Task requirements: Convert the material into a numbered list, from its first line through the line containing "Click the All", inclusive. Omit blank lines and include nothing beyond that line.

Dataset records:
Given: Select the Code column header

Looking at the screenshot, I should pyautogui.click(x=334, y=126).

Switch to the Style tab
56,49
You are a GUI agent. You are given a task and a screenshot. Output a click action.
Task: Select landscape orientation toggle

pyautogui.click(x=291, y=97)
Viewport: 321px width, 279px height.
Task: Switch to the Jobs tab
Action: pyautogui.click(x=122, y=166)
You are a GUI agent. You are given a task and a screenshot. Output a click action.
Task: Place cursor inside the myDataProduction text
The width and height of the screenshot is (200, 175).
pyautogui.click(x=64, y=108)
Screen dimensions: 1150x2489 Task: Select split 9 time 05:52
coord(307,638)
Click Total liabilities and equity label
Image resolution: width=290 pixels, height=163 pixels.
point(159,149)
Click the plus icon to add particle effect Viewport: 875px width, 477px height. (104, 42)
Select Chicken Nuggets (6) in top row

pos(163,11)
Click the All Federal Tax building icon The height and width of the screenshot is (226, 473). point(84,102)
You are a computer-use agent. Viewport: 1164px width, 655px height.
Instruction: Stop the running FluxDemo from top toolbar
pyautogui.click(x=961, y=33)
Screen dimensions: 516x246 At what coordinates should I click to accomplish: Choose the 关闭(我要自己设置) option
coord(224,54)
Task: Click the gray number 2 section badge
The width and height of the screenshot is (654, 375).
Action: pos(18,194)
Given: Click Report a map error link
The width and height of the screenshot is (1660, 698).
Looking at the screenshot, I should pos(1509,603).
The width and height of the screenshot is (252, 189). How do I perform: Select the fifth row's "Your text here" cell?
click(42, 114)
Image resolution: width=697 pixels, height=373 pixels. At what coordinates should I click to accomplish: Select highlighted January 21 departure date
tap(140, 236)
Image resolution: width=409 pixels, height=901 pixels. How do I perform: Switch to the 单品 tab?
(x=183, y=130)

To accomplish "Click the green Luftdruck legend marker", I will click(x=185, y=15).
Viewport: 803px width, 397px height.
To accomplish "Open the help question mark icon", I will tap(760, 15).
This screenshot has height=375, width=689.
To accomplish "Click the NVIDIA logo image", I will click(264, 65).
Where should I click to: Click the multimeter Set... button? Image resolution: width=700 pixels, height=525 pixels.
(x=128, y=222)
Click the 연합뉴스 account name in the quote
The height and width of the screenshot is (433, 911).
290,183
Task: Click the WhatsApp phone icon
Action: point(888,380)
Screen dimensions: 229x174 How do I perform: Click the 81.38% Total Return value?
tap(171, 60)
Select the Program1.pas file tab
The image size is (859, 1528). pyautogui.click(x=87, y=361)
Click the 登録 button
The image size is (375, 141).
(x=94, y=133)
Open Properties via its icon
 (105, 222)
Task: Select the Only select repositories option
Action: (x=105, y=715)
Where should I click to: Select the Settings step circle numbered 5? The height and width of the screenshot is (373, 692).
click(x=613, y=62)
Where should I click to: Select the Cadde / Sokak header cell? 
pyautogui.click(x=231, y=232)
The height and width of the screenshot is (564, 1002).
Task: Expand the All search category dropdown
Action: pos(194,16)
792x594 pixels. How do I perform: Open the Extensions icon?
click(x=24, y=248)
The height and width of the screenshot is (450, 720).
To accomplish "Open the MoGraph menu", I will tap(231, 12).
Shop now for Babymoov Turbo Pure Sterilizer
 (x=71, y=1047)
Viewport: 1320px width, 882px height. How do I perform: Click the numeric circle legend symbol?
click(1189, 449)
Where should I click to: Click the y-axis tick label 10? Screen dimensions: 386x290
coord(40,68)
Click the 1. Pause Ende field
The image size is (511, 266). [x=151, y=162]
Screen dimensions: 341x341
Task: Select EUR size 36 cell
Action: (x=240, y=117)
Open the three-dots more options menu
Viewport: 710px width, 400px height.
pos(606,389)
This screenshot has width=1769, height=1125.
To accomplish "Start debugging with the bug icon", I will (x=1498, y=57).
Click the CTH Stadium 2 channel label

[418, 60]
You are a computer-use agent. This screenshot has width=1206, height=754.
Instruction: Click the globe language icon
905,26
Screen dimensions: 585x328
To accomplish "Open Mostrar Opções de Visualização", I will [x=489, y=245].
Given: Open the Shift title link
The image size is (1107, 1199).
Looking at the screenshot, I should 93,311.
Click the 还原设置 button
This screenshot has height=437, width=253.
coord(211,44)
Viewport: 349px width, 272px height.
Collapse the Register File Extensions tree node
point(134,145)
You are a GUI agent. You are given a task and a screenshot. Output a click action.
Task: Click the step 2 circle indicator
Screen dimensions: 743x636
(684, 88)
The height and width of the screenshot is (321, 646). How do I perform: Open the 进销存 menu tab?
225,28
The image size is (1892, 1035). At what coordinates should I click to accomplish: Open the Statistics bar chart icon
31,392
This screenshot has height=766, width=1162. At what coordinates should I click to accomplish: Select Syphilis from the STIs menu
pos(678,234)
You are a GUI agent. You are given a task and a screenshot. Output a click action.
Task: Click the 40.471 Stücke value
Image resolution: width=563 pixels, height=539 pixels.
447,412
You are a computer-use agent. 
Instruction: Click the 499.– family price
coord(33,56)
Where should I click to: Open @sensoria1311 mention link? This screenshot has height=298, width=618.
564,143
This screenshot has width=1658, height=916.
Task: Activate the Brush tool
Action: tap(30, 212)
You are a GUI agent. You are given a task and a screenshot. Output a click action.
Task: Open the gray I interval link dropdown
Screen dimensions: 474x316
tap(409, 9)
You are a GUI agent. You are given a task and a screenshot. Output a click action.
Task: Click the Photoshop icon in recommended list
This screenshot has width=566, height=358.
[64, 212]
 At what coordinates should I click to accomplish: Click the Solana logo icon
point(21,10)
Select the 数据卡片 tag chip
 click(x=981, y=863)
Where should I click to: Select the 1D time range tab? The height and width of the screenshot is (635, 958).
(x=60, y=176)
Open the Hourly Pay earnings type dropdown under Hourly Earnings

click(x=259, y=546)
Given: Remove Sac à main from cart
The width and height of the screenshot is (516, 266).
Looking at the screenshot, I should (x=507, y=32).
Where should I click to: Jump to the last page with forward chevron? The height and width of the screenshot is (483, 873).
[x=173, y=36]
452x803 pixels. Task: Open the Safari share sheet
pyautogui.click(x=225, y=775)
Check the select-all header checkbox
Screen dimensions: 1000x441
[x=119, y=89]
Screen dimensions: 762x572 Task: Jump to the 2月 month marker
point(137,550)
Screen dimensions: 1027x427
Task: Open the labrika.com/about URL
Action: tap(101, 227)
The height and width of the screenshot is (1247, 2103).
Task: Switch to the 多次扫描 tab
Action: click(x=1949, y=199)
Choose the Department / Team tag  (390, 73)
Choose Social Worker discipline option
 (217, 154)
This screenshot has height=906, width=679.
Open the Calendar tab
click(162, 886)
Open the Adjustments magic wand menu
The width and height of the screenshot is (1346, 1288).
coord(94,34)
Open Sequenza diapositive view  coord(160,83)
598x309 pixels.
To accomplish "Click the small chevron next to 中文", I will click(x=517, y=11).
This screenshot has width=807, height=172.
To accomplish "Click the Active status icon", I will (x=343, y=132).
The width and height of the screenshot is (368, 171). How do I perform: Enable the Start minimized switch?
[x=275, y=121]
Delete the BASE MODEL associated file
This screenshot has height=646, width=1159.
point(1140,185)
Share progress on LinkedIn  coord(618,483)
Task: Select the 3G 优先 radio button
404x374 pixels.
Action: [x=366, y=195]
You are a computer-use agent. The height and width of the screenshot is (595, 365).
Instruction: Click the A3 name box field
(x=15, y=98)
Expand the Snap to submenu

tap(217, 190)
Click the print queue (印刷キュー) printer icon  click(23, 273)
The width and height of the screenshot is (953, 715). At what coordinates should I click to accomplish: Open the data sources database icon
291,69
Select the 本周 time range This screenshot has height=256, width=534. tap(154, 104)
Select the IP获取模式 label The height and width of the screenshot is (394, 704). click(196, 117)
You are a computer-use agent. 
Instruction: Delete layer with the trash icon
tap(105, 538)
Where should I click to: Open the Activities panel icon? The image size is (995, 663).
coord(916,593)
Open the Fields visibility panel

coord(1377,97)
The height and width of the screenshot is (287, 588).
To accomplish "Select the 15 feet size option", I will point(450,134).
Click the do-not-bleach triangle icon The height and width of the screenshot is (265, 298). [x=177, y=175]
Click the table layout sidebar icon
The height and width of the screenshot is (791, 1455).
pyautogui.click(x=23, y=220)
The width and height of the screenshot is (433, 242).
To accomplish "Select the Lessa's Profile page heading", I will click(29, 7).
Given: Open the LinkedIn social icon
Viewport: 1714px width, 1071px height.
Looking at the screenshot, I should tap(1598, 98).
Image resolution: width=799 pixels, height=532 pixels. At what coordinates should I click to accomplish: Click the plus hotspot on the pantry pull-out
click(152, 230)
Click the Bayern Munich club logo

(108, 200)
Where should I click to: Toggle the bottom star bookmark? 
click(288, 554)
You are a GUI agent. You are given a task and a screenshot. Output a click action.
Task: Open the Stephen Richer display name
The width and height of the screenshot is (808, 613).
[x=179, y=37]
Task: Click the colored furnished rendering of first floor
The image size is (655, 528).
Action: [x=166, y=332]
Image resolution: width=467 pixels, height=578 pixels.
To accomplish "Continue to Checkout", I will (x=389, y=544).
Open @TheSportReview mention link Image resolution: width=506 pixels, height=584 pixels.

The result:
1. Given: Select the Code column header
2. Looking at the screenshot, I should pyautogui.click(x=334, y=126).
3. Switch to the Style tab
4. 56,49
5. You are a GUI agent. You are given a task and a screenshot. Output a click action.
6. Task: Select landscape orientation toggle
7. pyautogui.click(x=291, y=97)
8. Viewport: 321px width, 279px height.
9. Task: Switch to the Jobs tab
10. Action: pyautogui.click(x=122, y=166)
11. You are a GUI agent. You are given a task and a screenshot. Output a click action.
12. Task: Place cursor inside the myDataProduction text
13. The width and height of the screenshot is (200, 175).
14. pyautogui.click(x=64, y=108)
15. Screen dimensions: 1150x2489 Task: Select split 9 time 05:52
16. coord(307,638)
17. Click Total liabilities and equity label
18. Image resolution: width=290 pixels, height=163 pixels.
19. point(159,149)
20. Click the plus icon to add particle effect Viewport: 875px width, 477px height. (104, 42)
21. Select Chicken Nuggets (6) in top row
22. pos(163,11)
23. Click the All Federal Tax building icon The height and width of the screenshot is (226, 473). point(84,102)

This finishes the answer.